Être un artiste numérique aujourd’hui ne sous-entend pas forcément de céder exclusivement aux sirènes du modernisme technologique. En Catalogne, de Gaudí à Barba Corsini en passant par le plus jeune designer Alvaro Catalán de Ocón, la tradition et la filiation à une conception low-tech et à des processus de fabrication artisanaux demeurent une marque de fabrique locale. C’est aussi, à n’en pas douter, une manière de rester connecté à des thématiques familières. Un principe qui colle encore à des créateurs plus actuels, pourtant parfois labellisés « artistes numériques », comme le designer Josep Poblet.
« En général, j’aime travailler avec des choses que je comprends, plaide-t-il. Avec les technologies informatiques actuelles et leurs dérivés (CGI, IA, etc.), vous pouvez produire des choses bluffantes, obtenir des résultats esthétiquement fascinants mais, en tout cas pour moi, il y a quelque chose d’inachevé, dans le sens où je ne parviens pas à comprendre comment les choses fonctionnent pour obtenir le résultat final. En tant que designer, comprendre le processus de mon travail est fondamental. Je ne suis pas opposé à la technologie numérique, mais je lui reproche parfois une certaine opacité. Je l’utilise donc comme un simple outil, jamais comme un instrument de finalité. J’aime trop les process, les erreurs et les impasses qui obligent à revoir sa copie. »

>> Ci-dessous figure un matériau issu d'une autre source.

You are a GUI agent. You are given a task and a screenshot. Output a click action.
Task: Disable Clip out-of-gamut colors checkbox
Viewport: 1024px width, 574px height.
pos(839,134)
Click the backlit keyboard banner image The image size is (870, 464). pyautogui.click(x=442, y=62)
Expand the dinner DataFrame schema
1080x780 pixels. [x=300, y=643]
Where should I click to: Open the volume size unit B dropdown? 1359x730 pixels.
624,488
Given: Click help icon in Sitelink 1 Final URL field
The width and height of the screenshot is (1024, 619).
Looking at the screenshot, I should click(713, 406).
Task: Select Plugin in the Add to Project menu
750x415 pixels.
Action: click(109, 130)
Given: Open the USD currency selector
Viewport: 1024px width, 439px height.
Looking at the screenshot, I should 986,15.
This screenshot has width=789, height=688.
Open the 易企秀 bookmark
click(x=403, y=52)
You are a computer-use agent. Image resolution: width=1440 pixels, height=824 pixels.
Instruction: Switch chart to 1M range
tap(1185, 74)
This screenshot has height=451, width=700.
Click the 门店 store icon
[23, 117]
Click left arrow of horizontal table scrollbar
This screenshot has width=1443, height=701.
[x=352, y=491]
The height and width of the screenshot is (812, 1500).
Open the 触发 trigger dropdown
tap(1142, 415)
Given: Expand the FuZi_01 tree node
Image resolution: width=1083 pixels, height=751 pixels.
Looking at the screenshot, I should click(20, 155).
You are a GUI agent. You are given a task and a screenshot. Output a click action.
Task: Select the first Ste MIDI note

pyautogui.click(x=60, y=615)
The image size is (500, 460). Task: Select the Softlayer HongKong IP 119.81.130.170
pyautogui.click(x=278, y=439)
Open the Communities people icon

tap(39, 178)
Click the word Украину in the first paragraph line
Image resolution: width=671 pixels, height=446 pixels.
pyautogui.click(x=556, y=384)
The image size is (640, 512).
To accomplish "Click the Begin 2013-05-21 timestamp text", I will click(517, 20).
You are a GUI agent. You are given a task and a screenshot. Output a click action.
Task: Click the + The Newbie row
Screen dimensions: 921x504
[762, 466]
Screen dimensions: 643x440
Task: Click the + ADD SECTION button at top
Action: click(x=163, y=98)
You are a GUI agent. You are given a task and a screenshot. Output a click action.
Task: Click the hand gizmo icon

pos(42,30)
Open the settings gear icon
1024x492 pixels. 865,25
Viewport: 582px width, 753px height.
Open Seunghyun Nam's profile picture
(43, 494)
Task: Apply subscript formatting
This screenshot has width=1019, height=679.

De facto, le designer Josep Poblet se révèle être un artisan touche-à-tout, capable de construire dès son enfance – pas si lointaine, il est né en 1994 – d’ingénieux petits dispositifs pour ouvrir et fermer les portes, ou piéger des lapins, mais aussi de débuter un cursus d’études en économie, puis en musique, avant de se tourner vers le design et des considérations terriennes plus proches de sa famille. « Beaucoup de choses dans ma manière de travailler procèdent de mes influences familiales, explique-t-il. Mes deux grands-parents étaient manuels, l’un agriculteur, l’autre travaillait dans l’outillage mécanique. Dans les deux cas, leur métier s’appuyait sur une relation de cause à effet où le lien entre l’action de travail et le résultat (la récolte, l’obtention ou la modification d’une pièce mécanique) était très proche, aisément notable et physiquement palpable ».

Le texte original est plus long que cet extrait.